▶ [EXERCISE GOAL]: Retype the records below exactly. Leave nothing out.

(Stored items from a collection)
◇ ◇ ◇ ◇ ◇ ◇ ◇

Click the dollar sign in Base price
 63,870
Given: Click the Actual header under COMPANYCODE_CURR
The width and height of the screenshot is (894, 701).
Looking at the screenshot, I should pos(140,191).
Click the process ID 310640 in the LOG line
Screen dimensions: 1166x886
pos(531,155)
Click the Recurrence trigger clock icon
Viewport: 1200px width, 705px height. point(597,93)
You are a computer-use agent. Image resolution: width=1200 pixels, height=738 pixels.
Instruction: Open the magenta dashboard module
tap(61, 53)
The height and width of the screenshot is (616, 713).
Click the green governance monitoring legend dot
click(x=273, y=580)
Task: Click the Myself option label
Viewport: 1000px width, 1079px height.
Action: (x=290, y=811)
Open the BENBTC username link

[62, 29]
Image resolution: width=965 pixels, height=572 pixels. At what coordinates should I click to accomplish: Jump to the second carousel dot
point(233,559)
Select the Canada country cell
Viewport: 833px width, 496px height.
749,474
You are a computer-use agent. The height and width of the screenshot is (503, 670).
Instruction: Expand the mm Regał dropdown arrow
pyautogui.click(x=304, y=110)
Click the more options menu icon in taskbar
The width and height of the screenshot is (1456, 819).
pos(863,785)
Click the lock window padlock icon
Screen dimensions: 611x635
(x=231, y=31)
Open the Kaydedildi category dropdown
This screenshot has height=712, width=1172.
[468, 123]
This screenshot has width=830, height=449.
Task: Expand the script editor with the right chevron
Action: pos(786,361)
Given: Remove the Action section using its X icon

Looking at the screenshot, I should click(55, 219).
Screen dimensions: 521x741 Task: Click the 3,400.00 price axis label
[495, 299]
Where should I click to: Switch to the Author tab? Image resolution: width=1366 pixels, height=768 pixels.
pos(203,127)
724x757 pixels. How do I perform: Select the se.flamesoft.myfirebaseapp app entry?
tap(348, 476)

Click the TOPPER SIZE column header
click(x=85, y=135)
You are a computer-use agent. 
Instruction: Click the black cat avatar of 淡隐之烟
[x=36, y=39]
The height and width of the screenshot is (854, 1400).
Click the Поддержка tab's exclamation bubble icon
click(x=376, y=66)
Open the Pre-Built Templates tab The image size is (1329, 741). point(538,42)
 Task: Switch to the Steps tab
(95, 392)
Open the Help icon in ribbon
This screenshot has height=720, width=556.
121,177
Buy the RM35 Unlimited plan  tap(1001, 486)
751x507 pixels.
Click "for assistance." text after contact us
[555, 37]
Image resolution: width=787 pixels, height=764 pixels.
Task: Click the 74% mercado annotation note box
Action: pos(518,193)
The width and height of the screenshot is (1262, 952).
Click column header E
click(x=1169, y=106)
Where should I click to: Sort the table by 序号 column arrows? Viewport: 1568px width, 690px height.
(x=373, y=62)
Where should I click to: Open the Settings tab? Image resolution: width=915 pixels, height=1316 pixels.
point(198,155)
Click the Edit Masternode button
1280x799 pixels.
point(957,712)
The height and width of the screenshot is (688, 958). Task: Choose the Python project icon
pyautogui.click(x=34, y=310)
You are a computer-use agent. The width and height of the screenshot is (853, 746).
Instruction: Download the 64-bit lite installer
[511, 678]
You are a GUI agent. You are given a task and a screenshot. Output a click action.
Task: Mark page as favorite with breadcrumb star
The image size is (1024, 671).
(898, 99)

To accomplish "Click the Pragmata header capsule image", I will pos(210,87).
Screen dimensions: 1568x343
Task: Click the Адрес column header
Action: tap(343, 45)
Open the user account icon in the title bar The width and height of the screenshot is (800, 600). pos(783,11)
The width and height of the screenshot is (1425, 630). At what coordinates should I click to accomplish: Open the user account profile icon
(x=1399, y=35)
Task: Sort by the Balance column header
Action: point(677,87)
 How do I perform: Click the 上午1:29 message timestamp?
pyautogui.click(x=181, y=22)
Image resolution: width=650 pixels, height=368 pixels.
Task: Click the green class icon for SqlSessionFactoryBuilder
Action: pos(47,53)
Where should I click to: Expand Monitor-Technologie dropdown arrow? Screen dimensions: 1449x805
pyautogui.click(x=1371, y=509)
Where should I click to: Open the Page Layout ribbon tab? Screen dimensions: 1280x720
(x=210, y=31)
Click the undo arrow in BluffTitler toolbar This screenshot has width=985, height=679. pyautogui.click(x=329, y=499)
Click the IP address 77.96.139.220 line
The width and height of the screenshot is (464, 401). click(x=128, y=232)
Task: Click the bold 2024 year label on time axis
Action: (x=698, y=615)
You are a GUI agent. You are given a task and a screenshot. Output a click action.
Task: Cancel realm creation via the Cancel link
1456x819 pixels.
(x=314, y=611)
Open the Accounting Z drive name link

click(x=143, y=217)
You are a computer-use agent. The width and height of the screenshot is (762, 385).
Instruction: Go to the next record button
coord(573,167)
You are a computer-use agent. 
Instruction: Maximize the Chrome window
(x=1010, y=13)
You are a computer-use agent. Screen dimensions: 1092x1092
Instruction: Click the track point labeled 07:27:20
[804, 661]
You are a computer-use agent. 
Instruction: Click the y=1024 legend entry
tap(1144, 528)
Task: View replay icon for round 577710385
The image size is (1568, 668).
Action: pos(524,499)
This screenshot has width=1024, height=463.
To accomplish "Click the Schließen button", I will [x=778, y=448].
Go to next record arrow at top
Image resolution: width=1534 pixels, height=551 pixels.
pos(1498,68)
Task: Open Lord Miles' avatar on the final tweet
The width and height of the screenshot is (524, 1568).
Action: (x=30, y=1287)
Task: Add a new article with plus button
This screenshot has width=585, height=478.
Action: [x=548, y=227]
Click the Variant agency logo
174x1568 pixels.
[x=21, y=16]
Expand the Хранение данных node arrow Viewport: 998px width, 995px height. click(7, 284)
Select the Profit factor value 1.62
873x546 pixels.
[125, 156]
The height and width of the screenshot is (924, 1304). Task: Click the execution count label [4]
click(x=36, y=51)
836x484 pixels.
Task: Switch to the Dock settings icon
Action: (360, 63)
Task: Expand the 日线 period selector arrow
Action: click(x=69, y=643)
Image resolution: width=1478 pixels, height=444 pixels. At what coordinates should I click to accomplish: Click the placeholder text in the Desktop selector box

◇ ◇ ◇ ◇ ◇ ◇ ◇

▶ [RESULT OF THE TASK]:
Click the dollar sign in Base price
 63,870
Given: Click the Actual header under COMPANYCODE_CURR
The width and height of the screenshot is (894, 701).
Looking at the screenshot, I should pos(140,191).
Click the process ID 310640 in the LOG line
Screen dimensions: 1166x886
pos(531,155)
Click the Recurrence trigger clock icon
Viewport: 1200px width, 705px height. point(597,93)
You are a computer-use agent. Image resolution: width=1200 pixels, height=738 pixels.
Instruction: Open the magenta dashboard module
tap(61, 53)
The height and width of the screenshot is (616, 713).
Click the green governance monitoring legend dot
click(x=273, y=580)
Task: Click the Myself option label
Viewport: 1000px width, 1079px height.
Action: (x=290, y=811)
Open the BENBTC username link

[62, 29]
Image resolution: width=965 pixels, height=572 pixels. At what coordinates should I click to accomplish: Jump to the second carousel dot
point(233,559)
Select the Canada country cell
Viewport: 833px width, 496px height.
749,474
You are a computer-use agent. The height and width of the screenshot is (503, 670).
Instruction: Expand the mm Regał dropdown arrow
pyautogui.click(x=304, y=110)
Click the more options menu icon in taskbar
The width and height of the screenshot is (1456, 819).
pos(863,785)
Click the lock window padlock icon
Screen dimensions: 611x635
(x=231, y=31)
Open the Kaydedildi category dropdown
This screenshot has height=712, width=1172.
[468, 123]
This screenshot has width=830, height=449.
Task: Expand the script editor with the right chevron
Action: pos(786,361)
Given: Remove the Action section using its X icon

Looking at the screenshot, I should click(55, 219).
Screen dimensions: 521x741 Task: Click the 3,400.00 price axis label
[495, 299]
Where should I click to: Switch to the Author tab? Image resolution: width=1366 pixels, height=768 pixels.
pos(203,127)
724x757 pixels. How do I perform: Select the se.flamesoft.myfirebaseapp app entry?
tap(348, 476)

Click the TOPPER SIZE column header
click(x=85, y=135)
You are a computer-use agent. 
Instruction: Click the black cat avatar of 淡隐之烟
[x=36, y=39]
The height and width of the screenshot is (854, 1400).
Click the Поддержка tab's exclamation bubble icon
click(x=376, y=66)
Open the Pre-Built Templates tab The image size is (1329, 741). point(538,42)
 Task: Switch to the Steps tab
(95, 392)
Open the Help icon in ribbon
This screenshot has height=720, width=556.
121,177
Buy the RM35 Unlimited plan  tap(1001, 486)
751x507 pixels.
Click "for assistance." text after contact us
[555, 37]
Image resolution: width=787 pixels, height=764 pixels.
Task: Click the 74% mercado annotation note box
Action: pos(518,193)
The width and height of the screenshot is (1262, 952).
Click column header E
click(x=1169, y=106)
Where should I click to: Sort the table by 序号 column arrows? Viewport: 1568px width, 690px height.
(x=373, y=62)
Where should I click to: Open the Settings tab? Image resolution: width=915 pixels, height=1316 pixels.
point(198,155)
Click the Edit Masternode button
1280x799 pixels.
point(957,712)
The height and width of the screenshot is (688, 958). Task: Choose the Python project icon
pyautogui.click(x=34, y=310)
You are a computer-use agent. The width and height of the screenshot is (853, 746).
Instruction: Download the 64-bit lite installer
[511, 678]
You are a GUI agent. You are given a task and a screenshot. Output a click action.
Task: Mark page as favorite with breadcrumb star
The image size is (1024, 671).
(898, 99)

To accomplish "Click the Pragmata header capsule image", I will pos(210,87).
Screen dimensions: 1568x343
Task: Click the Адрес column header
Action: tap(343, 45)
Open the user account icon in the title bar The width and height of the screenshot is (800, 600). pos(783,11)
The width and height of the screenshot is (1425, 630). At what coordinates should I click to accomplish: Open the user account profile icon
(x=1399, y=35)
Task: Sort by the Balance column header
Action: point(677,87)
 How do I perform: Click the 上午1:29 message timestamp?
pyautogui.click(x=181, y=22)
Image resolution: width=650 pixels, height=368 pixels.
Task: Click the green class icon for SqlSessionFactoryBuilder
Action: pos(47,53)
Where should I click to: Expand Monitor-Technologie dropdown arrow? Screen dimensions: 1449x805
pyautogui.click(x=1371, y=509)
Where should I click to: Open the Page Layout ribbon tab? Screen dimensions: 1280x720
(x=210, y=31)
Click the undo arrow in BluffTitler toolbar This screenshot has width=985, height=679. pyautogui.click(x=329, y=499)
Click the IP address 77.96.139.220 line
The width and height of the screenshot is (464, 401). click(x=128, y=232)
Task: Click the bold 2024 year label on time axis
Action: (x=698, y=615)
You are a GUI agent. You are given a task and a screenshot. Output a click action.
Task: Cancel realm creation via the Cancel link
1456x819 pixels.
(x=314, y=611)
Open the Accounting Z drive name link

click(x=143, y=217)
You are a computer-use agent. The width and height of the screenshot is (762, 385).
Instruction: Go to the next record button
coord(573,167)
You are a computer-use agent. 
Instruction: Maximize the Chrome window
(x=1010, y=13)
You are a computer-use agent. Screen dimensions: 1092x1092
Instruction: Click the track point labeled 07:27:20
[804, 661]
You are a computer-use agent. 
Instruction: Click the y=1024 legend entry
tap(1144, 528)
Task: View replay icon for round 577710385
The image size is (1568, 668).
Action: pos(524,499)
This screenshot has width=1024, height=463.
To accomplish "Click the Schließen button", I will [x=778, y=448].
Go to next record arrow at top
Image resolution: width=1534 pixels, height=551 pixels.
pos(1498,68)
Task: Open Lord Miles' avatar on the final tweet
The width and height of the screenshot is (524, 1568).
Action: (x=30, y=1287)
Task: Add a new article with plus button
This screenshot has width=585, height=478.
Action: [x=548, y=227]
Click the Variant agency logo
174x1568 pixels.
[x=21, y=16]
Expand the Хранение данных node arrow Viewport: 998px width, 995px height. click(7, 284)
Select the Profit factor value 1.62
873x546 pixels.
[125, 156]
The height and width of the screenshot is (924, 1304). Task: Click the execution count label [4]
click(x=36, y=51)
836x484 pixels.
Task: Switch to the Dock settings icon
Action: (360, 63)
Task: Expand the 日线 period selector arrow
Action: click(x=69, y=643)
Image resolution: width=1478 pixels, height=444 pixels. At what coordinates should I click to accomplish: Click the placeholder text in the Desktop selector box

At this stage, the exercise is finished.